ではわたしたちは現実から目をそむけたがる最悪の本能をどうやって抑制すればいいのか?何よりもまず,警告を出す側が,敬意を持って私たちを遇すべきである。警告が単に何をすべきかではなく,なぜそうすべきなのかを説明している例がめったにないのは驚くべきことである。いったんこの問題に気づけば,いたるところでそういう例を見かけるだろう。実際のところ,人々が危険度を測りまちがえるのは,第1に,わたしたちを守る任務についている人たちの,わたしたちに対する不信感が広く浸透しているからだとわたしは思う。彼らは「果ての国」のわたしたちの護衛者であるのに,わたしたちときちんと向き合っていないことがしばしばなのだ。
たとえば,酸素マスクが飛行機の天井から落ちてきたら,どうやってそれをつけるかを客室乗務員が説明するのを聞いたことがあるだろう。「ほかの人たちを手伝う前に,ご自分のマスクをしっかりつけてください」と,警告される。だが客室乗務員はなぜそうすべきかを伝えない。

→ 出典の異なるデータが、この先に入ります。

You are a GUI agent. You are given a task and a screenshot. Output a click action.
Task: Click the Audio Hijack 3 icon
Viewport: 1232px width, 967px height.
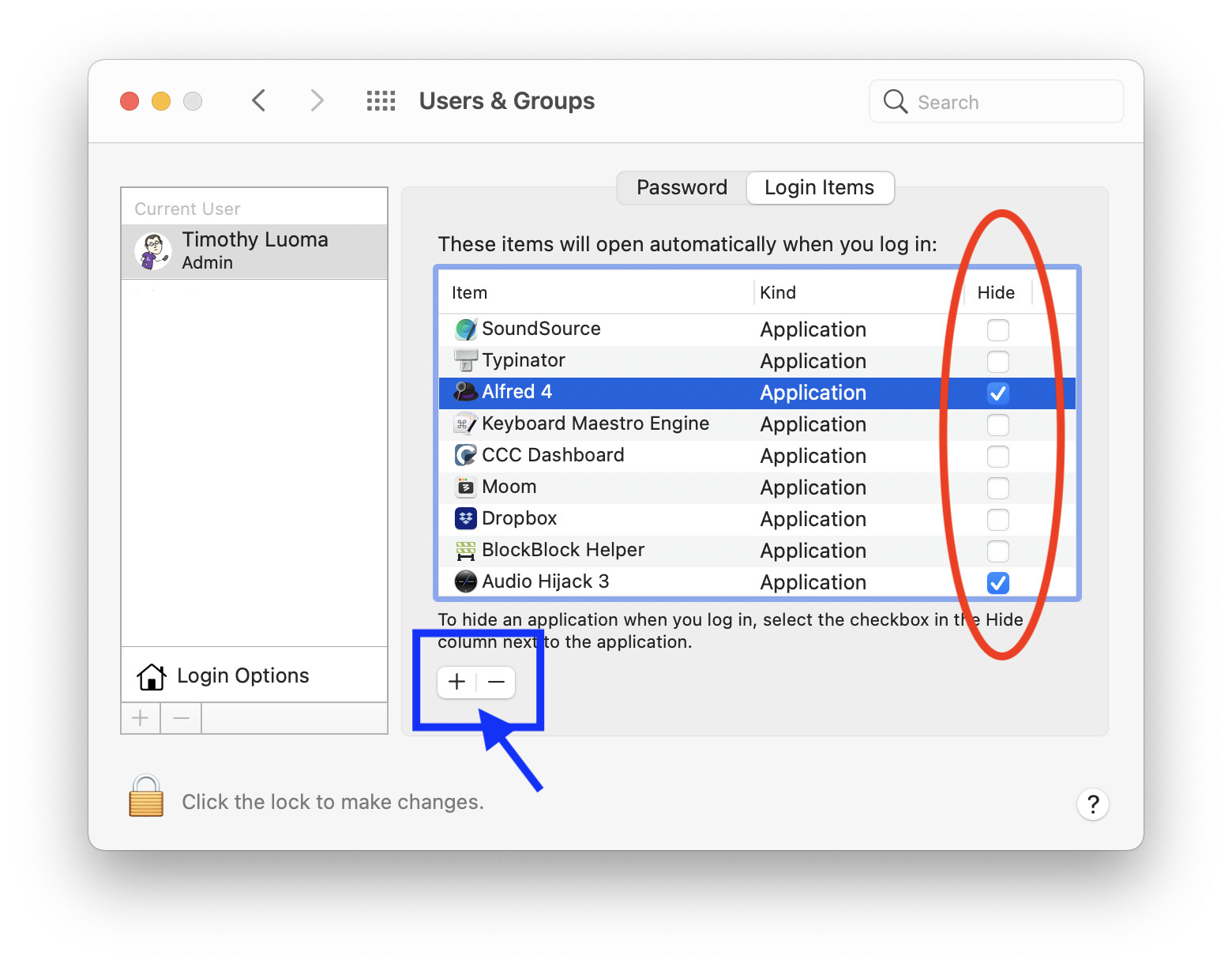pyautogui.click(x=466, y=582)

急速に気圧が低下している場合にそういうことを言われるのを,想像してもらいたい。意識を失うまでに10秒から15秒しかないだろう。つまり,そういうことなのだ。そのときはじめて,自分の子供を手助けする以前に,なぜ自分のマスクをつけるべきなのかわかるかもしれない。まず自分のマスクをつけないと,「これ,何の役に立つの?」などと言う暇もなく,親子ともども意識を失うことになるだろう。たちまち警告が煩雑な法律用語のようではなく,常識的な意味合いを帯びて聞こえてくる。そうなれば動機づけになる。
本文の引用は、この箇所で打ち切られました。